Task description:
Give the text lines of the records below as a Markdown table with the columns "No." and "Entry", numbering each row and leaving out blank lines. Omit the pictures from the table.

Record set:

======

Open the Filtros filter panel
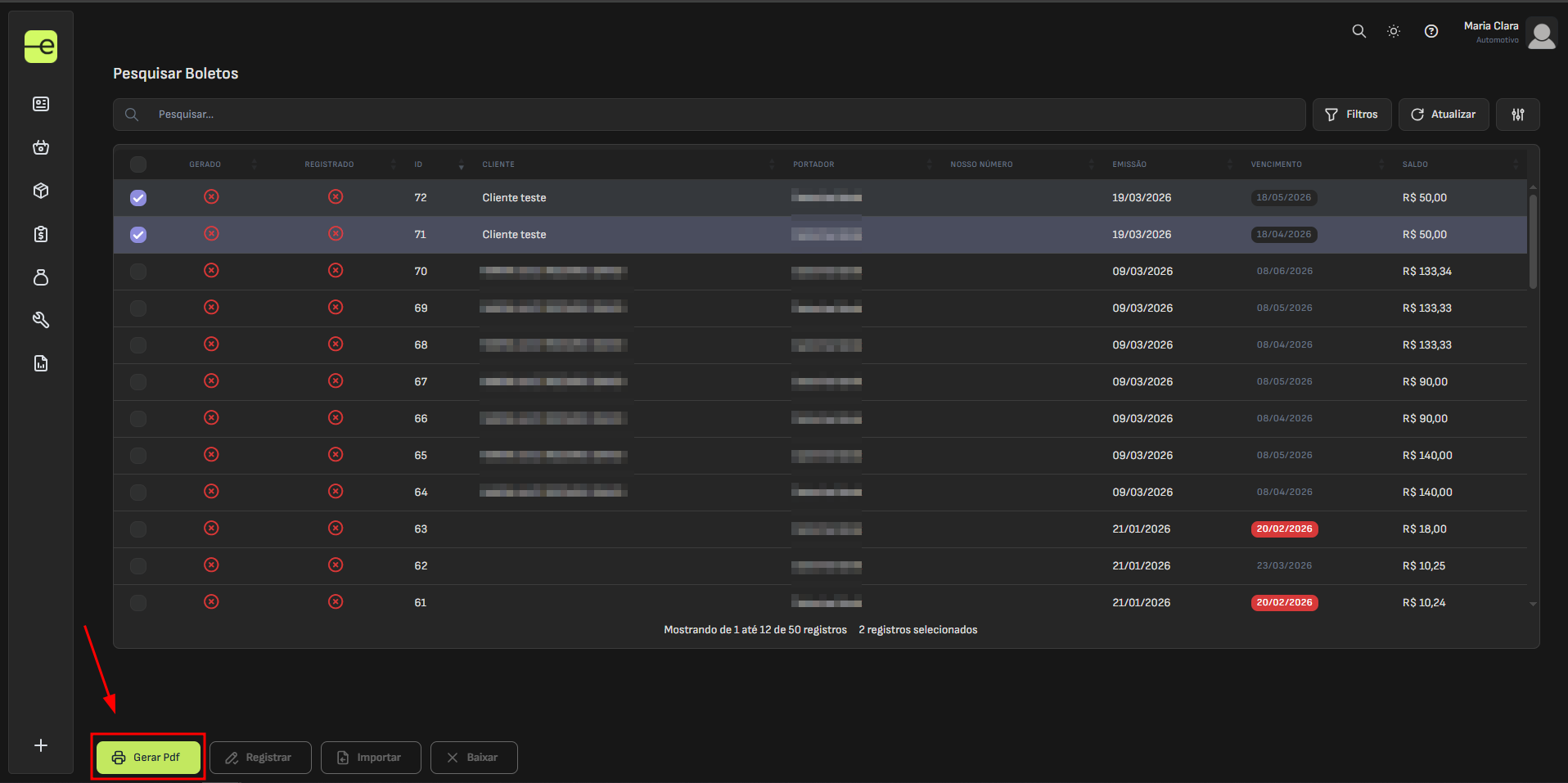[x=1351, y=115]
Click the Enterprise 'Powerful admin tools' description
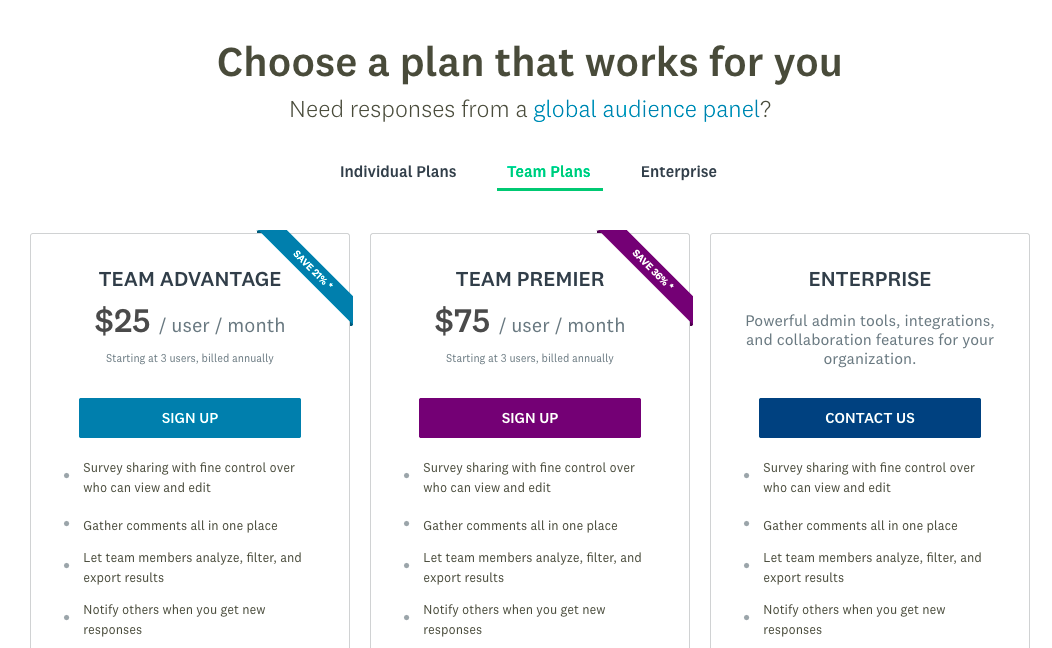This screenshot has width=1052, height=648. (x=870, y=340)
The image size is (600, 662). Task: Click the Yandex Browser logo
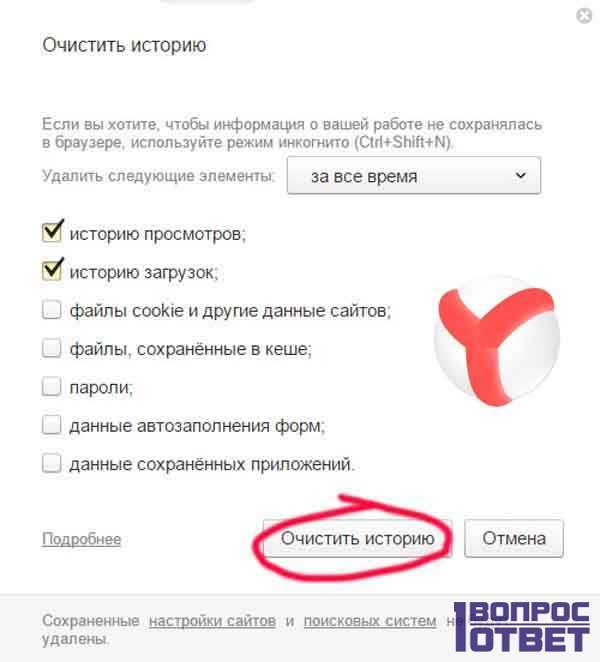[497, 341]
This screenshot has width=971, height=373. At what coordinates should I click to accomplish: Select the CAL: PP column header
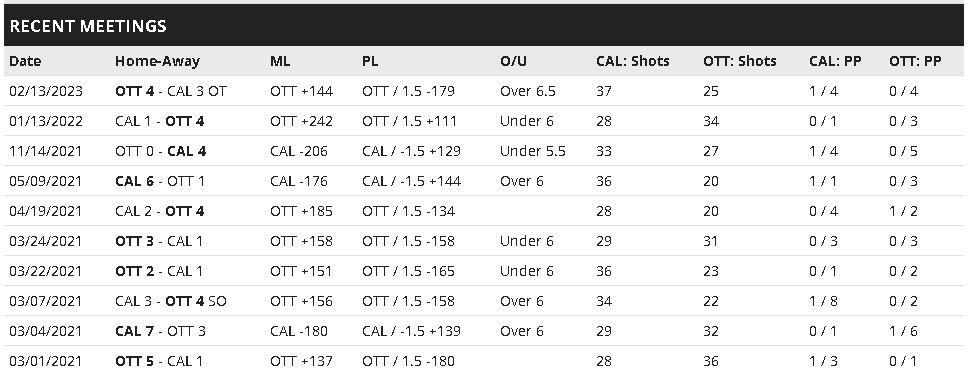point(835,61)
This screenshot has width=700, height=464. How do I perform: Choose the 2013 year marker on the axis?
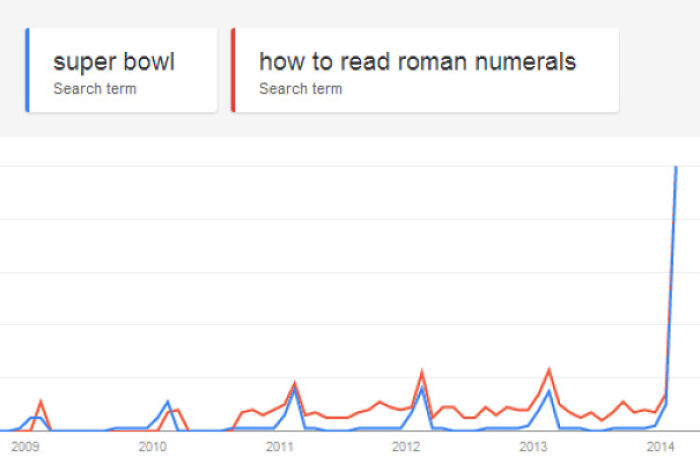[x=532, y=446]
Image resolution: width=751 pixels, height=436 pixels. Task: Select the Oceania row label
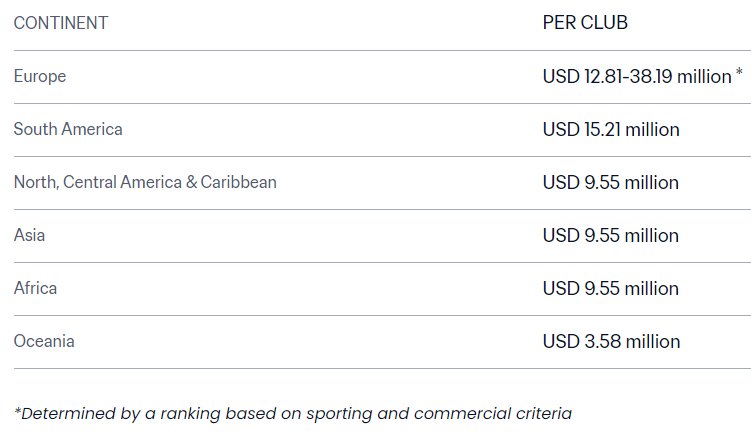(44, 342)
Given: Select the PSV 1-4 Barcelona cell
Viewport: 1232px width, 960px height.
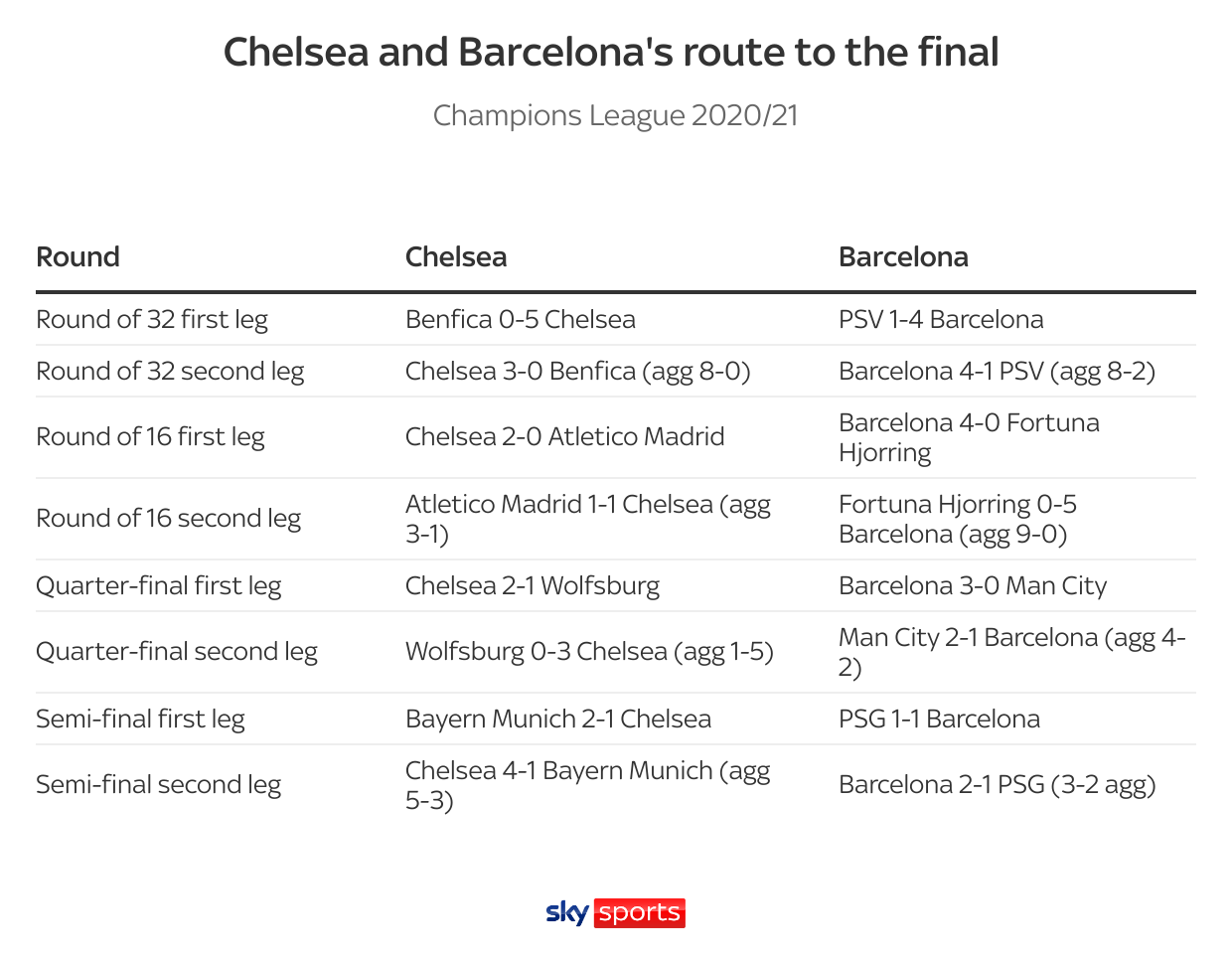Looking at the screenshot, I should tap(941, 319).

======

Written response:
| No. | Entry |
|---|---|
| 1 | Open the Filtros filter panel |
| 2 | [x=1351, y=115] |
| 3 | Click the Enterprise 'Powerful admin tools' description |
| 4 | This screenshot has width=1052, height=648. (x=870, y=340) |
| 5 | The image size is (600, 662). Task: Click the Yandex Browser logo |
| 6 | [497, 341] |
| 7 | This screenshot has width=971, height=373. At what coordinates should I click to accomplish: Select the CAL: PP column header |
| 8 | point(835,61) |
| 9 | This screenshot has width=700, height=464. How do I perform: Choose the 2013 year marker on the axis? |
| 10 | [x=532, y=446] |
| 11 | Image resolution: width=751 pixels, height=436 pixels. Task: Select the Oceania row label |
| 12 | (44, 342) |
| 13 | Given: Select the PSV 1-4 Barcelona cell |
| 14 | Viewport: 1232px width, 960px height. |
| 15 | Looking at the screenshot, I should tap(941, 319). |